YOUR ASSIGNMENT >> Take the entries below and print, exactly, the stretch from the line containing "September 2025 (43, 1734)" through the line containing "Aaron Ryan (68, 550)", both included.

EXCERPTED DATA >>

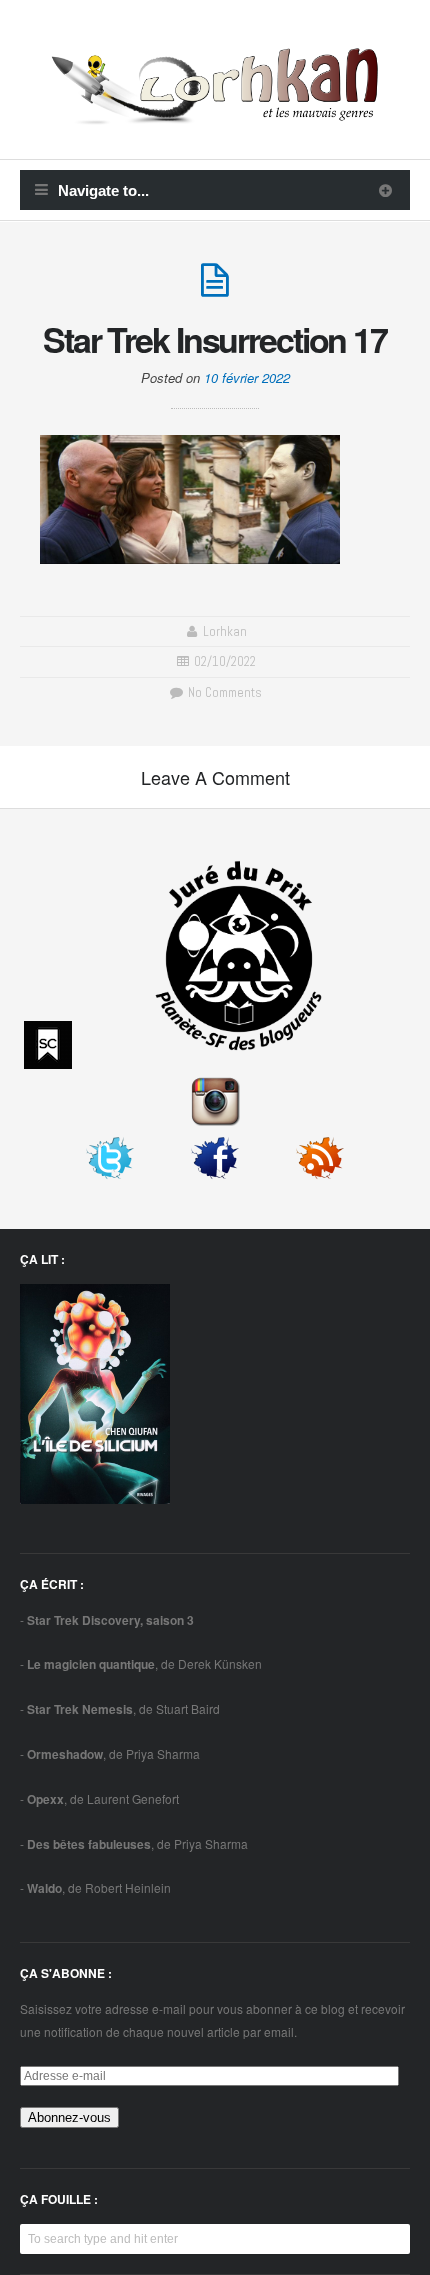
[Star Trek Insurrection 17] (215, 288)
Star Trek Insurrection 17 (215, 339)
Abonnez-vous (69, 2117)
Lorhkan (225, 631)
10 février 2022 (247, 377)
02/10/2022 (225, 661)
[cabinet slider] (385, 190)
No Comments (223, 692)
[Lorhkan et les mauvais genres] (215, 113)
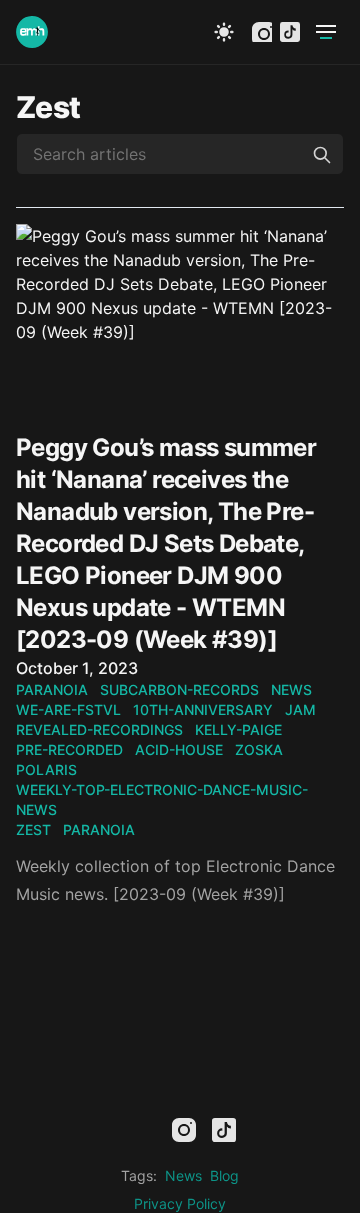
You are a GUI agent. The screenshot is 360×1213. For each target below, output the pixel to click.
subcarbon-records (179, 689)
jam (300, 709)
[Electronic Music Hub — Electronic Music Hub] (32, 32)
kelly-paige (238, 729)
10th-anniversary (203, 709)
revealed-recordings (99, 729)
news (291, 689)
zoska (259, 749)
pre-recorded (69, 749)
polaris (46, 769)
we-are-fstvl (68, 709)
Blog (224, 1175)
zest (33, 829)
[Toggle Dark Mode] (224, 32)
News (183, 1175)
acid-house (179, 749)
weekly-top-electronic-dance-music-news (162, 799)
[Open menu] (326, 32)
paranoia (52, 689)
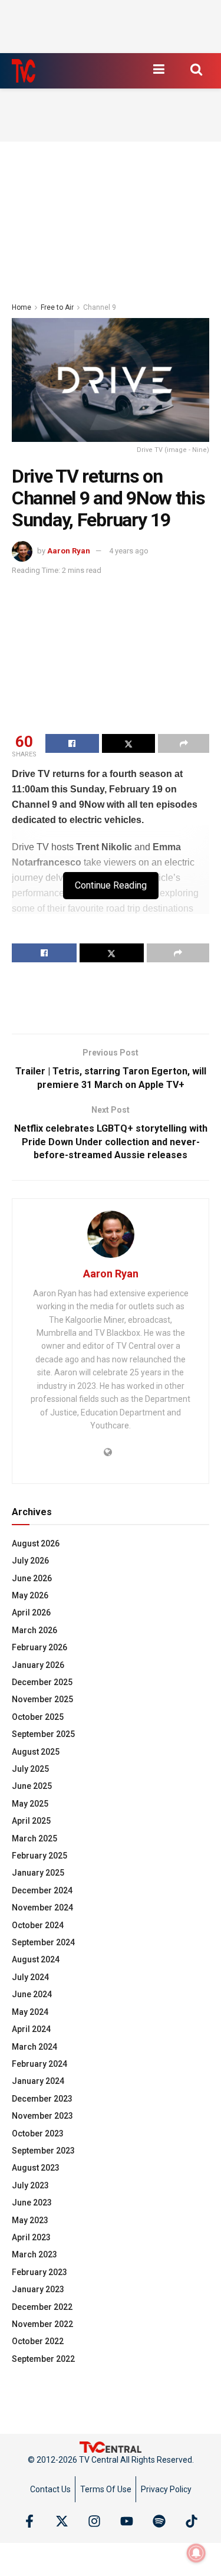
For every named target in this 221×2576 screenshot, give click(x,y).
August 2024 (36, 1959)
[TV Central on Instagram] (94, 2521)
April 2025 (31, 1821)
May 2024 (30, 2012)
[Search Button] (196, 69)
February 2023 (39, 2272)
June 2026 (32, 1578)
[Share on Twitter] (129, 743)
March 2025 (34, 1838)
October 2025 (38, 1717)
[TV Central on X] (62, 2521)
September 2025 (43, 1734)
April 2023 (31, 2237)
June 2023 (32, 2202)
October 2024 (38, 1925)
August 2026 (36, 1543)
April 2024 (31, 2029)
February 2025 (39, 1855)
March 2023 (34, 2254)
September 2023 (43, 2150)
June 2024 (32, 1994)
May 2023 (30, 2220)
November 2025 (42, 1699)
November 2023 (42, 2116)
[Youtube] (127, 2521)
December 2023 (42, 2098)
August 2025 (36, 1751)
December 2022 (42, 2307)
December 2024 (42, 1890)
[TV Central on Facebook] (29, 2521)
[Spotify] (159, 2521)
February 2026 (39, 1647)
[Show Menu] (158, 69)
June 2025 (32, 1786)
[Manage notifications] (196, 2553)
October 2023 (38, 2133)
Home (21, 307)
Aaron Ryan (68, 550)
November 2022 (42, 2324)
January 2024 (38, 2081)
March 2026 (34, 1630)
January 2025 (38, 1872)
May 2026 (30, 1595)
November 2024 (42, 1907)
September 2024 (43, 1942)
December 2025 (42, 1682)
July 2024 (30, 1977)
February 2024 (39, 2064)
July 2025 (30, 1769)
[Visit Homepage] (23, 71)
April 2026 (31, 1612)
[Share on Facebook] (72, 743)
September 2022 (43, 2359)
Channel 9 (99, 307)
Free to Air (57, 307)
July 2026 (30, 1560)
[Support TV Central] (111, 2446)
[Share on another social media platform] (183, 743)
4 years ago (129, 550)
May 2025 (30, 1803)
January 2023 (38, 2289)
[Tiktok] (191, 2521)
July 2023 (30, 2185)
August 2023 (36, 2167)
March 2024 (34, 2046)
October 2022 (38, 2341)
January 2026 (38, 1665)
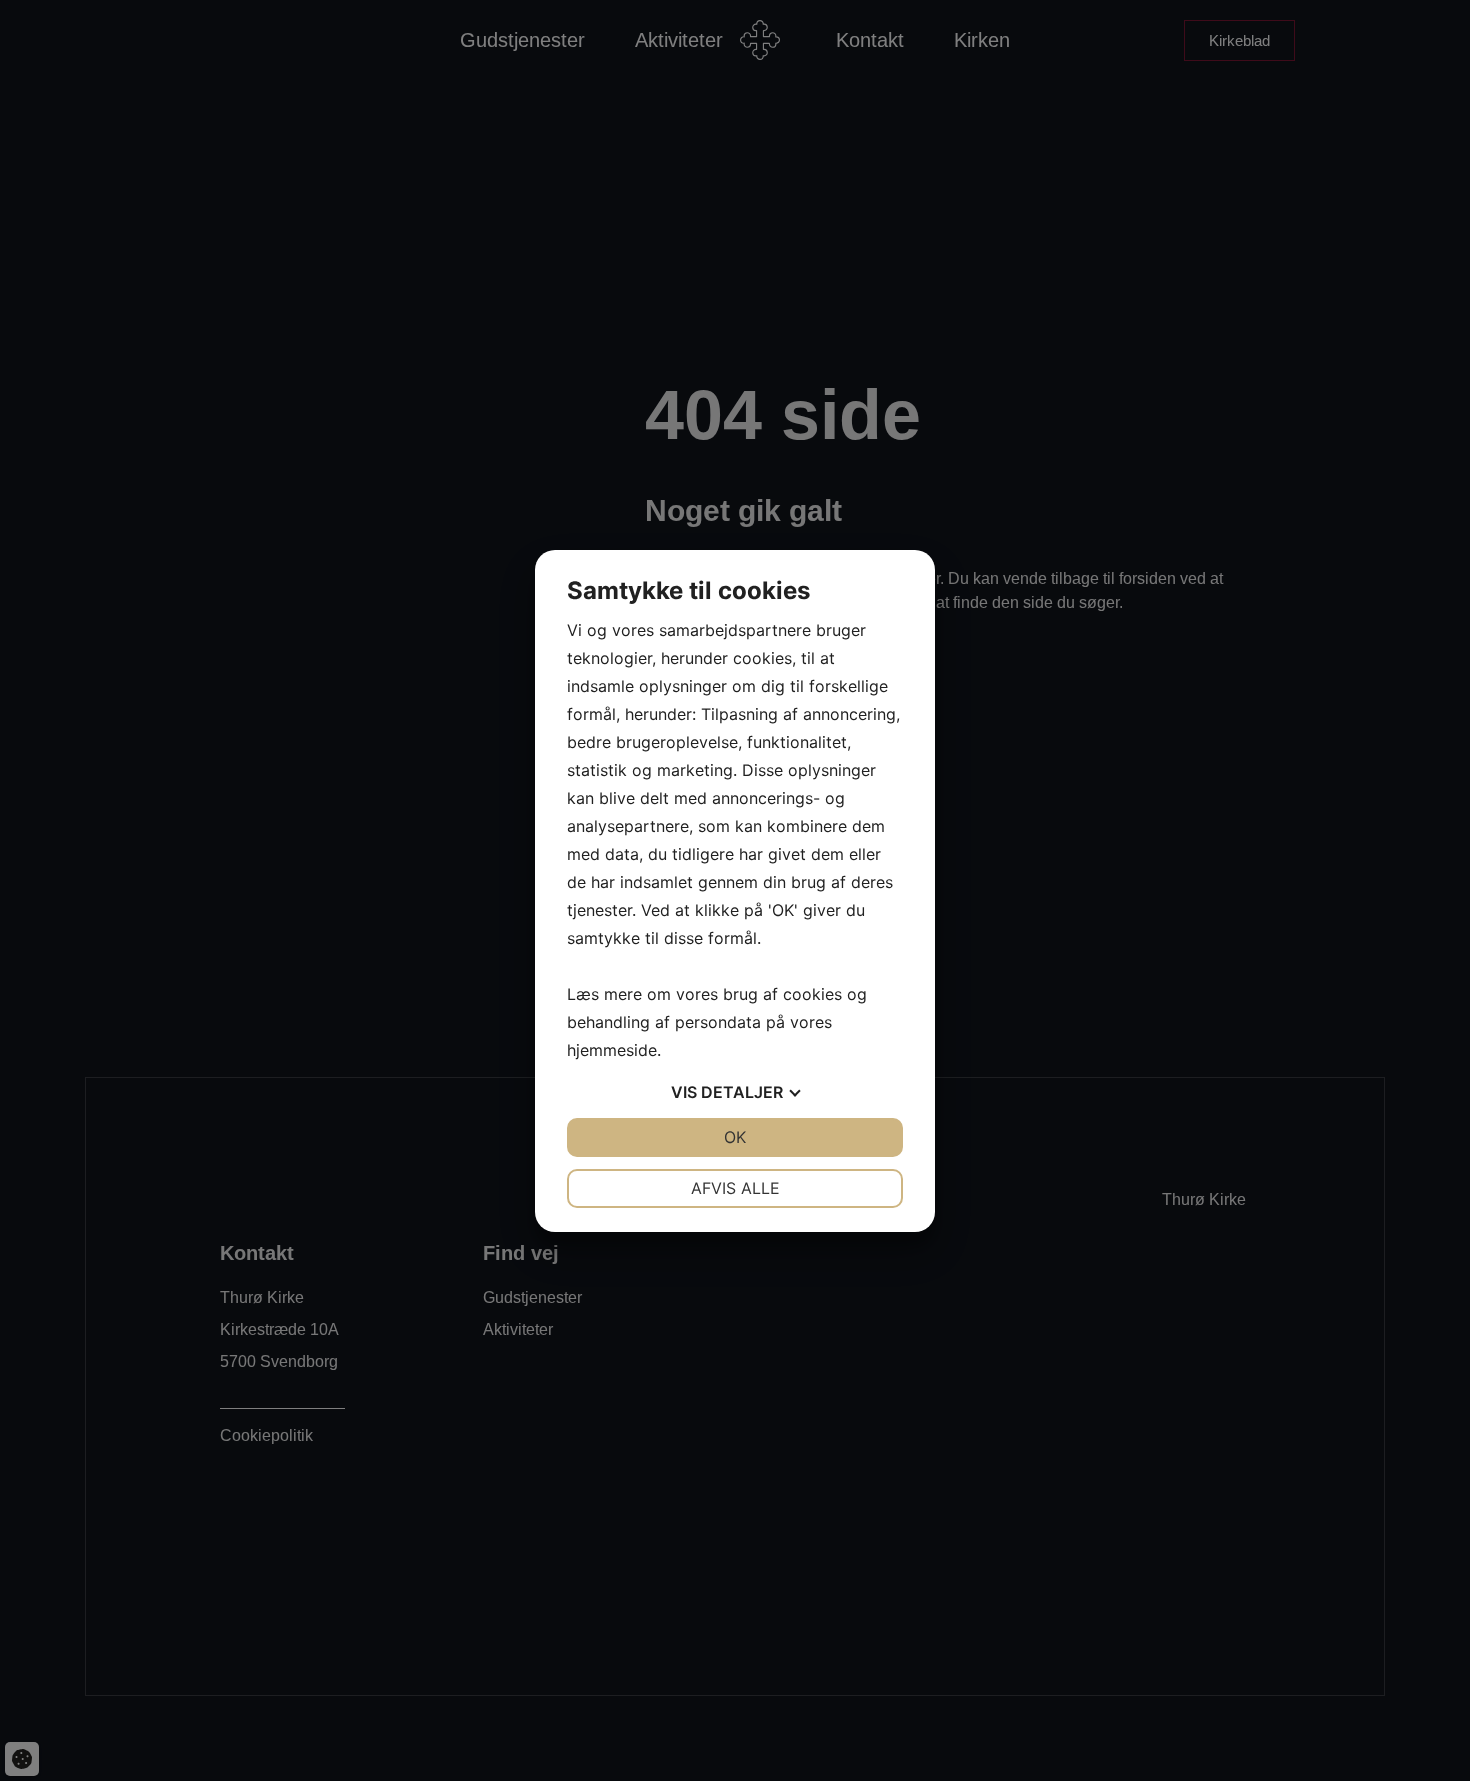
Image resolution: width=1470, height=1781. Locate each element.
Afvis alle (735, 1188)
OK (735, 1137)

ANSWER TO THE EXERCISE >>
September 2025 (43, 1734)
April 2023 (31, 2237)
June 2023 (32, 2202)
October 2024 (38, 1925)
August 2026 (36, 1543)
April 2024 (31, 2029)
February 2025 (39, 1855)
March 2023 (34, 2254)
September 2023 (43, 2150)
June 2024 (32, 1994)
May 2023 (30, 2220)
November 2025 (42, 1699)
November 2023 (42, 2116)
[Youtube] (127, 2521)
December 2023 (42, 2098)
August 2025 (36, 1751)
December 2022 (42, 2307)
December 2024 (42, 1890)
[TV Central on Facebook] (29, 2521)
[Spotify] (159, 2521)
February 2026 (39, 1647)
[Show Menu] (158, 69)
June 2025 (32, 1786)
[Manage notifications] (196, 2553)
October 2023 (38, 2133)
Home (21, 307)
Aaron Ryan (68, 550)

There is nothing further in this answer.